Press Mention City Budget

City Pensions Will Cost Taxpayers $722M Over Next 3 Years

November 18, 2016

Published in the New York Post

Taxpayers must pick up a $722 million tab over the next three years to replenish the city’s cash-strapped municipal employee pension system.

The additional costs are documented in an updated city financial plan released last night by Mayor de Blasio and calls for taxpayer contributions to the system increasing by $120 million next fiscal year, $241 million in Fiscal 2019 and $361 million in Fiscal 2010.

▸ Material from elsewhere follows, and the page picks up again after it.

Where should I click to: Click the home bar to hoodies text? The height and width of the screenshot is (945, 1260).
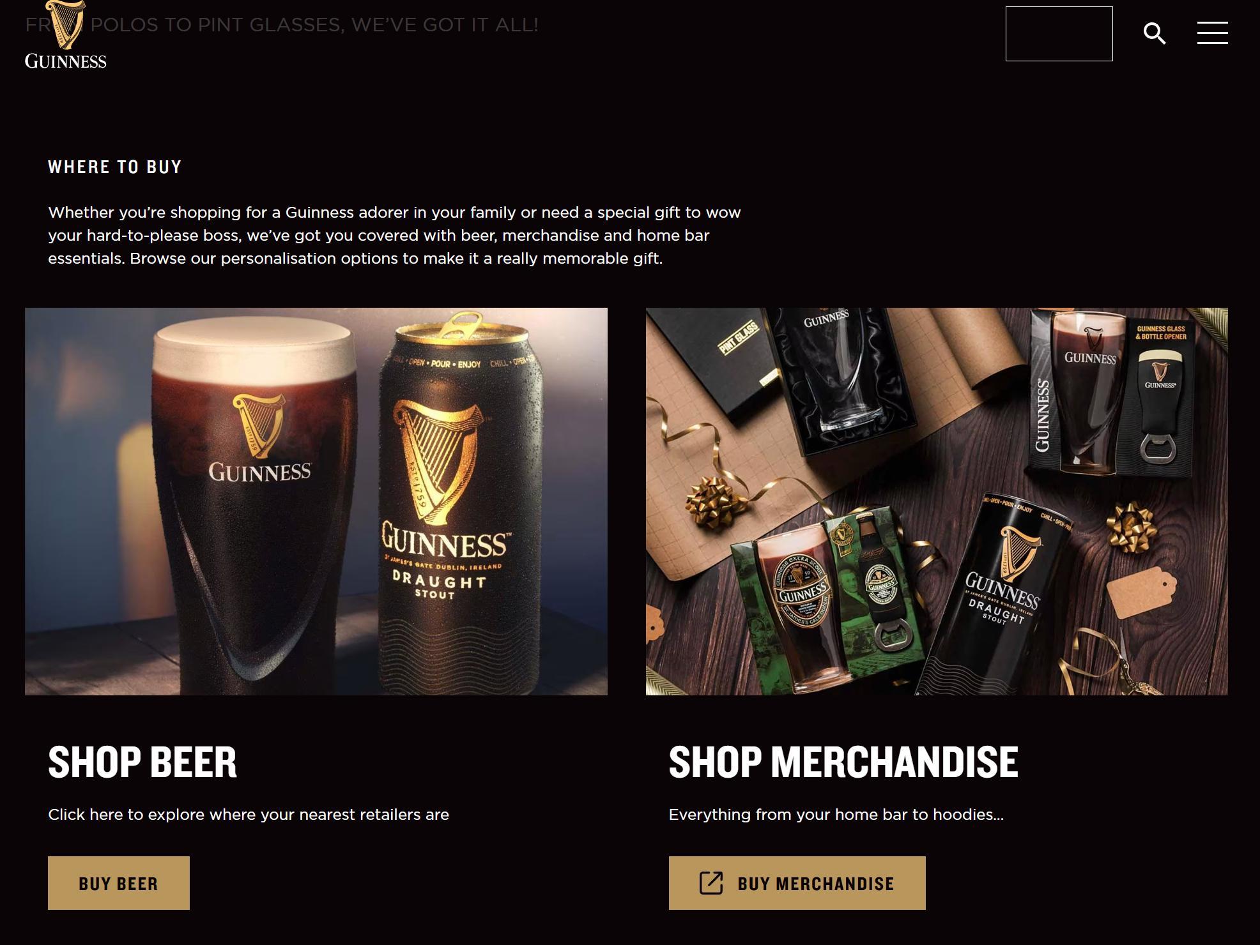[836, 815]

Meanwhile, the updated plan increases spending in the current city budget, which was introduced in June, by a whopping $1.3 billion, to $83.5 billion.

The additional spending is primary due to boosts in federal funding for Hurricane Sandy relief projects but other new costs also includes $52 million to combat homelessness.

The city’s five pension funds — which oversees retirement money for more than 700,000 current and former cops, teachers and other employees — grew by 3.2 percent and 1.5 percent, respectively, over the last two fiscal years.

However, the city is required to make up the difference for returns under 7 percent, leading to $722 million now needed.

De Blasio operatives tried to shift blame at Comptroller Scott Stinger, pointing out it is the comptroller’s office by law that manages the pensions.

However, Maria Doulis, vice president of the Citizens Budget Commission, said it is unfair to blame Stringer, who is considering running against de Blasio for mayor in 2017, because it’s the trustees of the five pension funds “that are driving the horses and investment decisions.”

Stringer spokesman Tyrone Stevens the city’s economy “is getting cloudy,” adding his office has “repeatedly said the mayor must initiate an agency savings plan that would protect essential services and safeguard our financial future.”

Council Speaker Melissa Mark-Viverito and Julissa Ferreras-Copeland, who chairs the council’s finance committee, said in a joint statement the new spending plan “incorporates sound costsaving measures advocated by the Council; however, we remain concerned about rising shelter costs and pension obligations.”